Storytelling: unity Park
Later in the day, our group reconvened to meet Greenville’s mayor, Knox White, who has seen the Swamp Rabbit project through from early visioning to its present-day success and broad public support. We met in Unity Park, where the trail splits briefly to follow both sides of the river.
The 60-acre park includes expansive green space and a wide range of activities, including a children’s playground, splash pad, and basketball courts. A business commons borders the park, serving both parkgoers and trail users. The Honor Tower, a 10-story observation deck, gives visitors views of the surrounding area and, on a clear day, the Blue Ridge Mountains. Some members of our group even chose to climb the stairs to the top! Affordable housing has been built on neighboring streets, reflecting demand to live close to the park.

Mayor White emphasized that these iconic park features, and Unity Park itself, would not have been possible without the Swamp Rabbit Trail. The trail helped build momentum and public support for investment in this space, and it continues to shape how people access and use the park today. He explained that the land where we stood has a complicated history. It was once split into two segregated parks: Meadowbrook Park for white residents and Mayberry Park for Black residents. Neglect, environmental abuse, and racial inequity caused this land intended for recreation and community gathering to be used as a stockade, dog pound, junkyard, and police firing range.
Despite these conditions, the Black community in Greenville continued to use Mayberry Park as a gathering space, while advocates like EB Holloway, the city’s first African American postman, called on the city to make a larger, better park. Mayor White pointed out a mural in the park of EB Holloway and his wife titled “A Promise Fulfilled” and explained that Unity Park represents the city confronting this history and honoring that request 83 years later.


Today, Unity Park is a clear source of pride for Greenville. The Swamp Rabbit Trail was instrumental in shaping the park’s transformation and in making it part of the city’s identity.
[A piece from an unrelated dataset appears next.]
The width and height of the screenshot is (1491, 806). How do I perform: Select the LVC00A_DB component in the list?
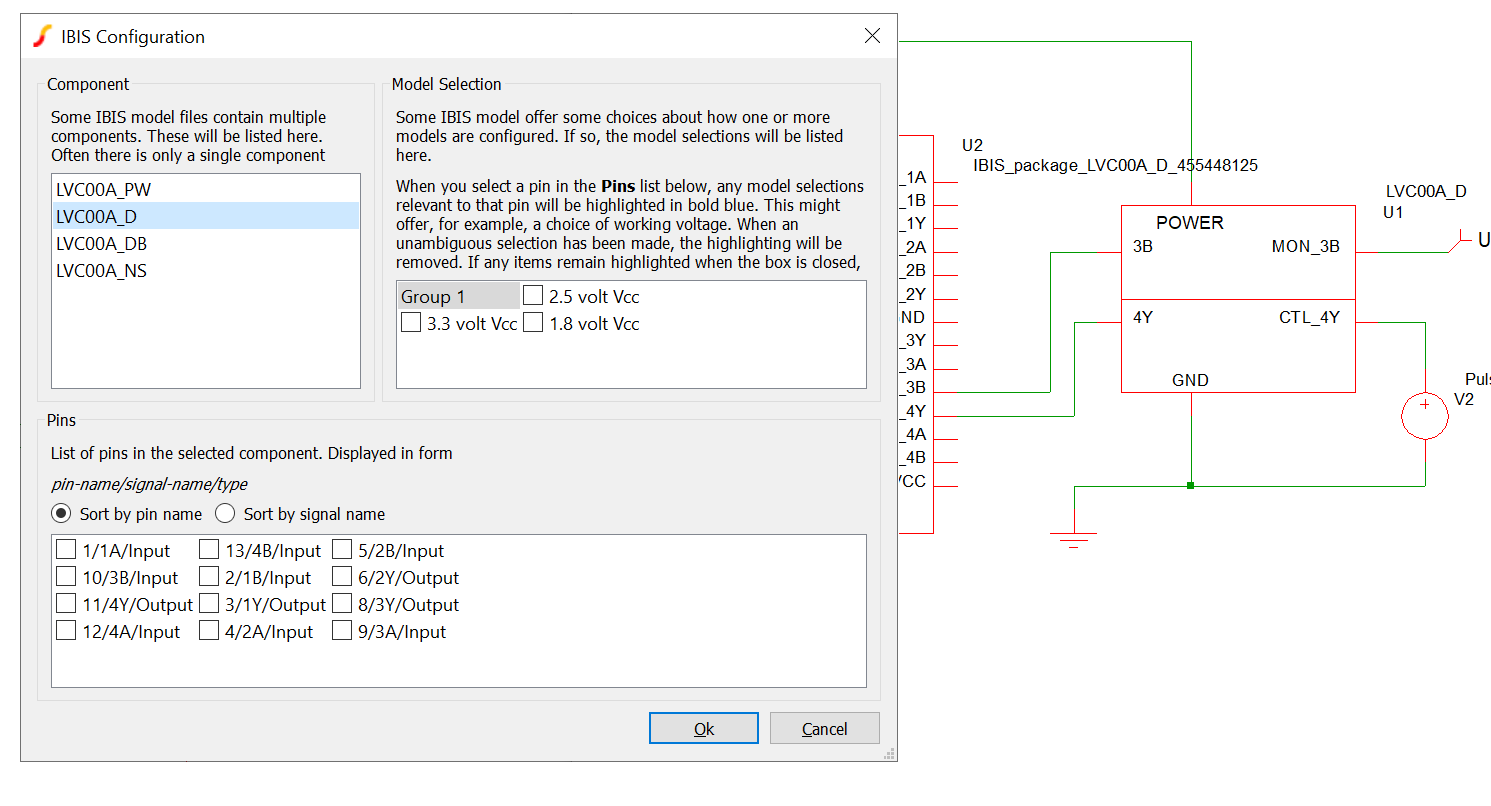click(x=104, y=244)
Its development helped drive hydrological improvement, with the park’s green space now functioning as resilience feature, capturing and diverting rainwater to help mitigate flooding. Along the Fall Line, we will have similar opportunity to integrate trail development with climate resilience.
back to the fall line

The purpose of Sports Backers’ study trips is to better understand what is possible when a region fully commits to a corridor over time. In Greenville, our staff and participants were impressed by the level of intentional placemaking, thoughtful branding, and consistent community engagement visible along the Swamp Rabbit Trail. From the littlest bronze mice dotted on downtown street corners, to trailside branded sunscreen dispensers, to tasteful and colorful signage thanking playground sponsors, everything connected back to a larger, shared vision.
The Fall Line is at an important stage. Decisions being made now about routing, design, trailside destinations, and activities will shape how the corridor functions and how it serves and reflects the communities it runs through for decades to come. Commitments to equity, resilience, and development will influence the growth patterns and public spaces that emerge around it.
In Greenville, we saw the Swamp Rabbit Trail as a clear driver of community and economic growth. It showed us how a trail can connect cultural destinations and activity centers and, over time, become a truly essential transportation network for a city. It also highlighted how intentional planning around housing and zoning can help align growth with community goals. These observations sparked conversations about the opportunities that exist across all seven localities that the Fall Line runs through.


Over the next several blog posts, we will share more specific takeaways from Greenville and our other Sports Backers study trips. These posts will dive deeper into lessons related to placemaking, adaptive reuse, equitable development, and resilience. We left Greenville energized, with lists of practical ideas to explore, and new connections across our region. We know The Fall Line has the opportunity to become a defining piece of infrastructure for our communities, and the work ahead feels very important and very exciting!